**Exercise aim**
An exact copy of the lines from the one containing "Describe the element at coordinates (160, 153)" to the end of the records below is required, and nothing else.

(Pixel coordinate grounding data)

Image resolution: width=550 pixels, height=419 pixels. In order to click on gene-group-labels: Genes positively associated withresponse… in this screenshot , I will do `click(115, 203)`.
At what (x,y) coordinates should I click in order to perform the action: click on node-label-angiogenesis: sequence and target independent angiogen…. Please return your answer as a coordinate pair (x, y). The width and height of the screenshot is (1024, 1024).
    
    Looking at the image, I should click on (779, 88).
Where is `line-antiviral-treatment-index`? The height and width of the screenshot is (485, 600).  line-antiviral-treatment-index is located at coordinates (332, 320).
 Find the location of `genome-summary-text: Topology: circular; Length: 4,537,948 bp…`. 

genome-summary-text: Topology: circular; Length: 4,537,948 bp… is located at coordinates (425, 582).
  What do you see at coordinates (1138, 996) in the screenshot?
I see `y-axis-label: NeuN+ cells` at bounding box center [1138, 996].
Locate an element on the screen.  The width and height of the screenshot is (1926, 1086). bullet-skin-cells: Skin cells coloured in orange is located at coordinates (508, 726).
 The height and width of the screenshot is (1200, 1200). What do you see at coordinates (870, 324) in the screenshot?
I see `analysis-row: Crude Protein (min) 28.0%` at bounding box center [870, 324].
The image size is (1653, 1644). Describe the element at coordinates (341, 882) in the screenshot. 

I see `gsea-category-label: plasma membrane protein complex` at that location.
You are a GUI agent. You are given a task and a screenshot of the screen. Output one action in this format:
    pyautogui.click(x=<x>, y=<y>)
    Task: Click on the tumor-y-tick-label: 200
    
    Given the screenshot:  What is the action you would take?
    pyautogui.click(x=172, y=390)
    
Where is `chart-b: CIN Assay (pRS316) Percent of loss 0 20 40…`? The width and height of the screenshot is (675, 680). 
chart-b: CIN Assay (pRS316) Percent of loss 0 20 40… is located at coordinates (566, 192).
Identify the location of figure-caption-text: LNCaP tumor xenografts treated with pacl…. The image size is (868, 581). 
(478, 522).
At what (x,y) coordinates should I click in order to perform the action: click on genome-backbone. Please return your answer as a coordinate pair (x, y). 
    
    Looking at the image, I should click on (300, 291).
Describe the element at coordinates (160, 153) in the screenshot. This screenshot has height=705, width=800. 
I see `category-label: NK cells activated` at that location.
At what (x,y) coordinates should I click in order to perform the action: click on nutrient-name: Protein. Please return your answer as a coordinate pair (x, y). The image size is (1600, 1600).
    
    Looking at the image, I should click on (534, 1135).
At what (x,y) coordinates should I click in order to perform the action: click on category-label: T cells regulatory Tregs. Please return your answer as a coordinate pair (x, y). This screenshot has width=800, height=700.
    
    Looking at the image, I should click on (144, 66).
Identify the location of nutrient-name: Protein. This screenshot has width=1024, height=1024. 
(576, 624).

**Result of the task**
Describe the element at coordinates (160, 153) in the screenshot. This screenshot has height=705, width=800. 
I see `category-label: NK cells activated` at that location.
At what (x,y) coordinates should I click in order to perform the action: click on nutrient-name: Protein. Please return your answer as a coordinate pair (x, y). The image size is (1600, 1600).
    
    Looking at the image, I should click on (534, 1135).
At what (x,y) coordinates should I click in order to perform the action: click on category-label: T cells regulatory Tregs. Please return your answer as a coordinate pair (x, y). This screenshot has width=800, height=700.
    
    Looking at the image, I should click on (144, 66).
Identify the location of nutrient-name: Protein. This screenshot has width=1024, height=1024. 
(576, 624).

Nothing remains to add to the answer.